• **Instruction**: Update the data below by changing every "Click" to "Select", keeping everything else as it is. Omit the pictures from your answer.

• **Pointing data for screenshots and pages**:
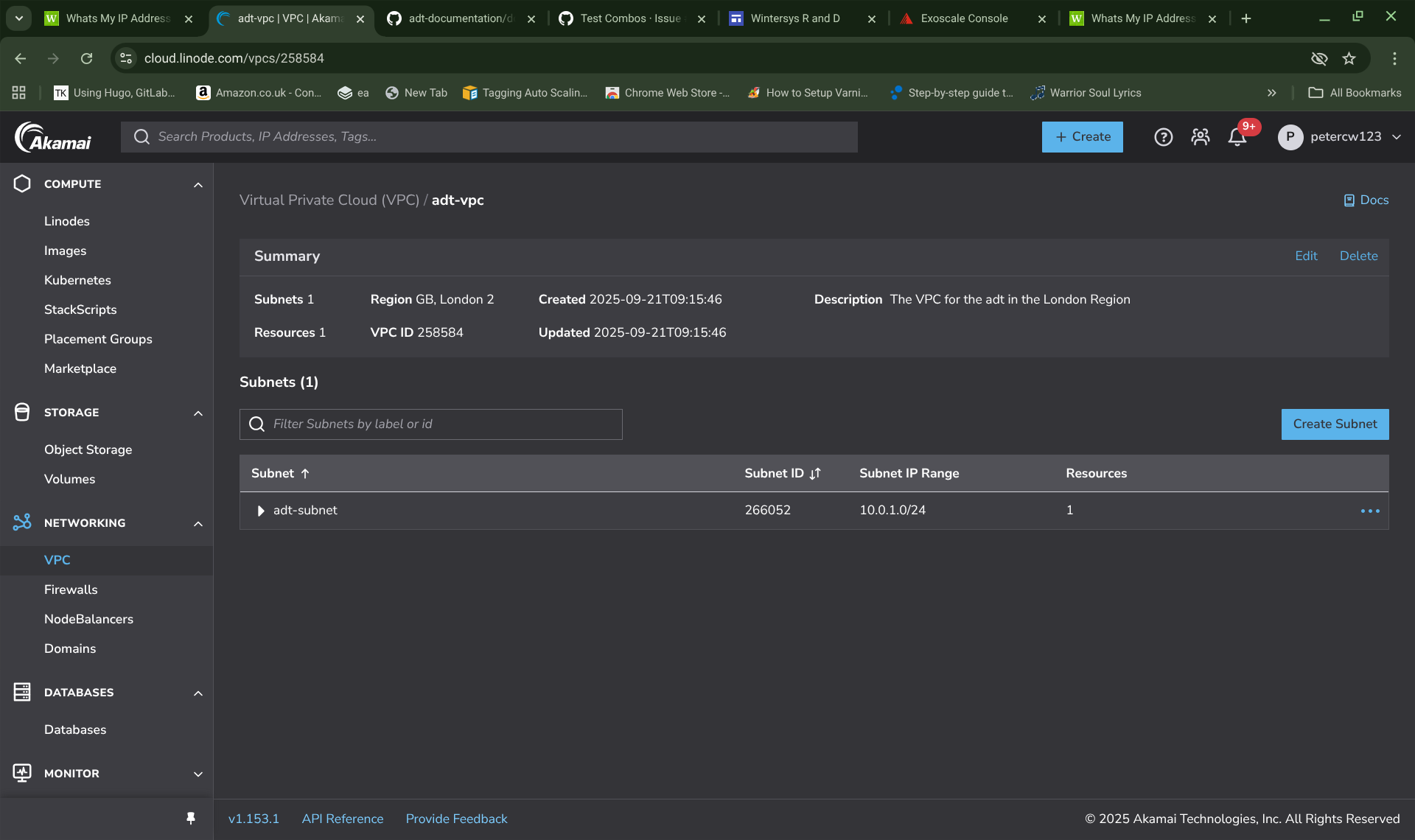Open the notifications bell icon
This screenshot has width=1415, height=840.
coord(1237,137)
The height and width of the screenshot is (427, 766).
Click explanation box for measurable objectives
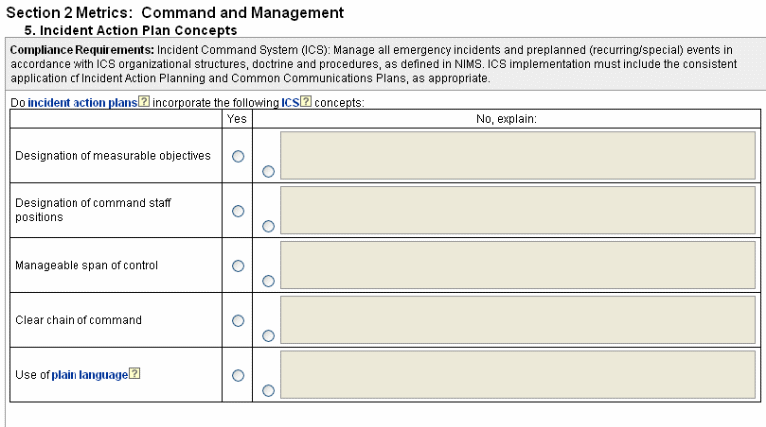[517, 155]
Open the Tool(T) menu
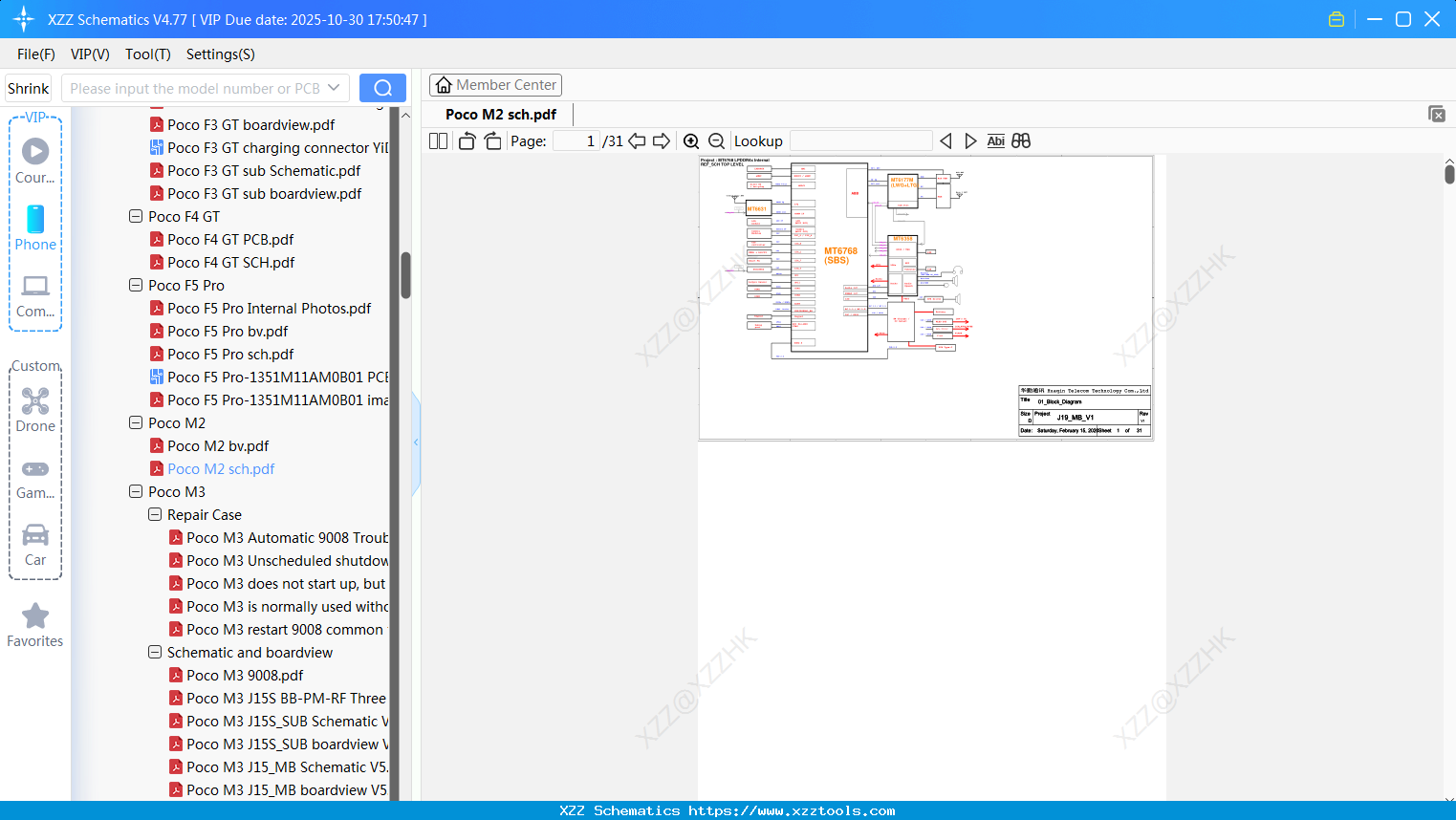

• **Task response**:
Open the notifications bell icon
This screenshot has width=1415, height=840.
coord(1237,137)
The height and width of the screenshot is (427, 766).
Select explanation box for measurable objectives
[517, 155]
Open the Tool(T) menu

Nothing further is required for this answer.